> **Goal A**
Decide whether each statement agrees with the passage on hiking around Sete Cidades. For each, answer yes or no and quote the words from the passage that settle it. (i) The hike around the rim of the Caldeira is 12km long. (ii) The Monte Palace hotel is still operating as a luxury hotel. (iii) The writer visited Miradouro da Boca do Inferno.

> **Provided text**
If you get a nice day to see western São Miguel, do it. Heading to Sete Cidades (Seven Cities) there are lots of hiking options with some incredible views.

              Mata do Canário

For the best views into the Seven Cities, walk the rim around the Caldeira. An easy hike but a long one at 12km, make sure to bring water and maybe some snacks. There are so many photo opportunities that it can take you all day to get through this hike, just for that.

Mata do Canário

Drive past the Monte Palace Hotel area and just past the views of Sete Cidades is a small parking area on your left where you will begin your hike. Once you have hiked down into the heart of the town, you can grab lunch and then have a cab bring you back to your car.

              Monte Palace Abandoned Hotel

When you look at images online of the area around the Seven Cities a constant image of an abandoned hotel comes up. This hotel was a luxury hotel at one time that went out of business. Now you can wander around this crumbling building, though you should definitely watch your step. This hotel is slated to have a face lift and reopen in the future.



Next to this hotel is a parking area where you can hike the Vista do Rei hike to get another vantage point on the side opposite the Mata do Canário hike.

               Miradouro da Boca do Inferno

Surprisingly we never came across this hike. I am not sure why, most likely because we had other plans but this is the famous viewpoint you see everywhere. The most Instagrammable spot on the island and the view everyone comes to the Seven Cities to see. For more information check out “The Ultimate Guide to Sete Cidades.”

> **Data listing**
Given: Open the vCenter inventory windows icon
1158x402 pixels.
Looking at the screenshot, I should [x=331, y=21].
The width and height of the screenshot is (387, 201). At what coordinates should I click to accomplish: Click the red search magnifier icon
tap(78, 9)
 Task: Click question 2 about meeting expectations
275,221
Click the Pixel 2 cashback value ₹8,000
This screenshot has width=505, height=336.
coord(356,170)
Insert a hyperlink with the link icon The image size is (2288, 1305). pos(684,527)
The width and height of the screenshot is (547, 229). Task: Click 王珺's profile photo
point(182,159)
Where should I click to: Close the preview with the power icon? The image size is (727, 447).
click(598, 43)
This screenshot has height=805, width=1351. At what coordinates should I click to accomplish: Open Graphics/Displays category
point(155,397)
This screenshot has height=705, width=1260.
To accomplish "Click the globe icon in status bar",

> **Goal B**
Print the part of the records that opens with the line containing "This screenshot has height=705, width=1260." and runs through the end of the records, with both ends included.

> **Complete response A**
(i) Yes: "An easy hike but a long one at 12km"
(ii) No: "This hotel was a luxury hotel at one time that went out of business."
(iii) No: "Surprisingly we never came across this hike."

> **Complete response B**
This screenshot has height=705, width=1260.
To accomplish "Click the globe icon in status bar",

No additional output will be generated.